Since the first turbine and generator contracts were signed in 1997, Alstom has acquired ABB's power division, and GE Hydro has acquired Kvaerner. In March 2004, Alstom was awarded a €163 million contract to supply the four 700MW turbines and associated generators to the project's Right Bank powerhouse.

TECHNOLOGY TRANSFER

Two Chinese equipment suppliers are playing a major role in the later stages of the first phase. Harbin Power Equipment and Dongfang Electrical Machinery are working with the two foreign groupings, benefiting from extensive technology transfer requirements. Harbin will co-operate with the Alstom grouping, and Dongfang with the Voith consortium. The last two units of the first phase were almost entirely constructed in China.

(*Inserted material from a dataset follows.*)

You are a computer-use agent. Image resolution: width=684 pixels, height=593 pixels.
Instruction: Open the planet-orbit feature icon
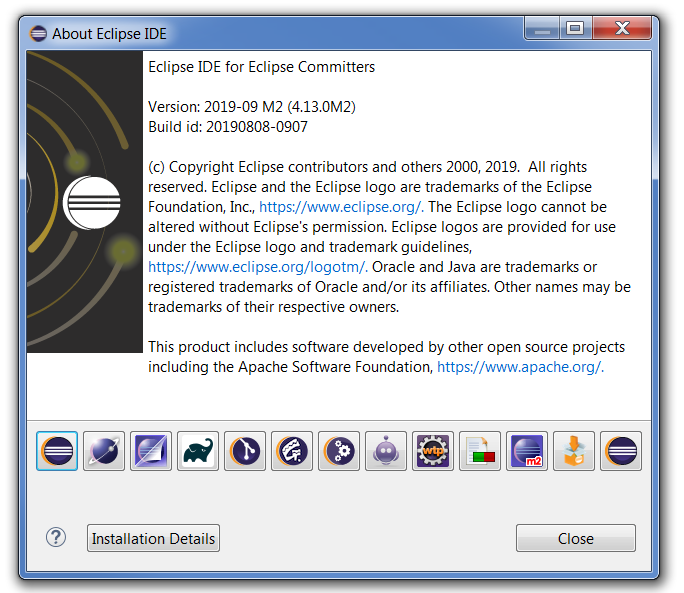click(x=104, y=451)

If Chinese plans proceed, these domestic groups can be expected to take the lion's share of work when the second phase of 8,400MW is assigned. They are currently incapable of providing the kind and volume of units required at Three Gorges but heavy investment in hydro capacity, supported by state financial groups, is underway. Foreign companies may see most of their current role eclipsed by large, low cost, highly skilled and favoured competitors.

CONSTRUCTION

Construction tasks have already been assigned to Chinese groups. Shortly before the equipment announcements, contracts worth $800 million went to Gezhouba Share Holding Ltd, Yichang Qingyun Hydropower Joint Management Co and Yichang Three Gorges Project Construction 378 Joint Management. The work includes the construction of dikes and the powerhouse.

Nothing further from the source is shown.